What I've done today is Pandigital products in Rust and Candy in JavaScript.

Math

Problem

Pandigital products

Problem 32

We shall say that an n-digit number is pandigital if it makes use of all the digits 1 to n exactly once; for example, the 5-digit number, 15234, is 1 through 5 pandigital.

The product 7254 is unusual, as the identity, 39 × 186 = 7254, containing multiplicand, multiplier, and product is 1 through 9 pandigital.

Find the sum of all products whose multiplicand/multiplier/product identity can be written as a 1 through 9 pandigital.

HINT: Some products can be obtained in more than one way so be sure to only include it once in your sum.

Solution

Because there are nine digits, so multiplication will be $a\times bcde=fghi$ or $ab\times cde=fghi$.

But apart from brute force approach, I can't find another solution.

Implementation

use std::collections::HashSet;

fn main() {
    let mut set: HashSet<i32> = HashSet::new();
    let mut ans = 0;
    for i in 1..10 {
        for j in 1234..9877 {
            if i*j > 9999 {
                break;
            }
            if check(i, j, i*j) {
                println!("{} * {} = {}", i, j, i*j);
                set.insert(i*j);
            }
        }
    }
    for i in 12..99 {
        for j in 123..988{
            if i*j > 9999 {
                break;
            }
            if check(i, j, i*j) {
                println!("{} * {} = {}", i, j, i*j);
                set.insert(i*j);
            }
        }
    }
    for num in set {
        ans += num;
    }
    println!("Answer is {}", ans);
}

fn check(mut multiplicand: i32, mut multiplier: i32, mut product: i32) -> bool {
    let mut ok: [bool; 10] = [false; 10];
    while multiplicand > 0 {
        let tmp = multiplicand % 10;
        multiplicand /= 10;
        if tmp == 0 || ok[tmp as usize] {
            return false;
        }
        ok[tmp as usize] = true;
    }
    while multiplier > 0 {
        let tmp = multiplier % 10;
        multiplier /= 10;
        if tmp == 0 || ok[tmp as usize] {
            return false;
        }
        ok[tmp as usize] = true;
    }
    while product > 0 {
        let tmp = product % 10;
        product /= 10;
        if tmp == 0 || ok[tmp as usize] {
            return false;
        }
        ok[tmp as usize] = true;
    }
    return true;
}

Algorithm

Problem

135. Candy

There are N children standing in a line. Each child is assigned a rating value.
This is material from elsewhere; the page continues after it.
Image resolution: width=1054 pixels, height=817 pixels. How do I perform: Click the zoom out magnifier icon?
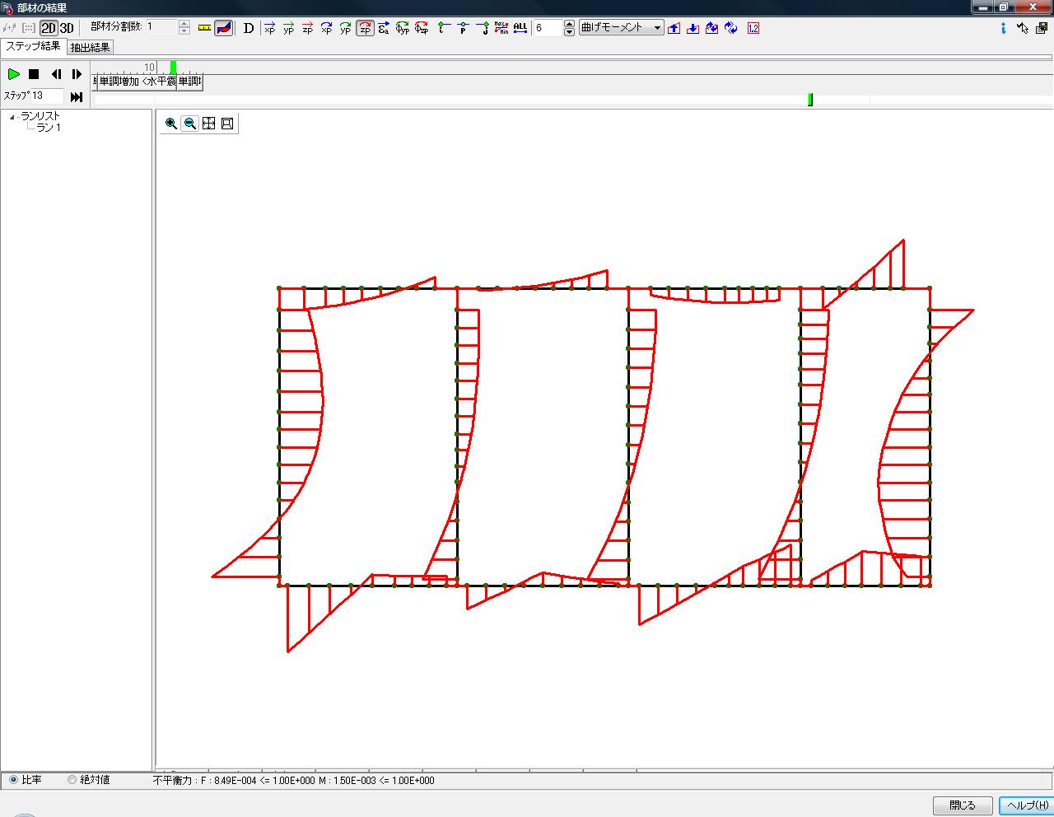tap(190, 124)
You are giving candies to these children subjected to the following requirements:

• Each child must have at least one candy.
• Children with a higher rating get more candies than their neighbors.

What is the minimum candies you must give?

Example 1:

Input: [1,0,2]
Output: 5
Explanation: You can allocate to the first, second and third child with 2, 1, 2 candies respectively.

Example 2:

Input: [1,2,2]
Output: 4
Explanation: You can allocate to the first, second and third child with 1, 2, 1 candies respectively.
             The third child gets 1 candy because it satisfies the above two conditions.

Solution

If ultimate answer is arr[n], consider one position k, arr[k] can only be arr[k-1] + 1, 1, or arr[k+1] + 1, which means all we need is scanning ratings from left, and scanning ratings from right.

Implementation

/**
 * @param {number[]} ratings
 * @return {number}
 */
var candy = function(ratings) {
  let n = ratings.length;
  let ans = 0;
  let left = new Array(n);
  let right = new Array(n);
  left[0] = 1;
  right[n-1] = 1;
  for(let i = 1; i < n; ++i){
    left[i] = ratings[i] > ratings[i-1]? left[i-1] + 1: 1;
    right[n-1-i] = ratings[n-1-i] > ratings[n-i]? right[n-i] + 1: 1;
  }
  for(let i = 0; i < n; ++i){
    ans += Math.max(left[i], right[i]);
  }
  return ans;
};

// console.log(candy([1,0,2]));
// console.log(candy([1,2,2]));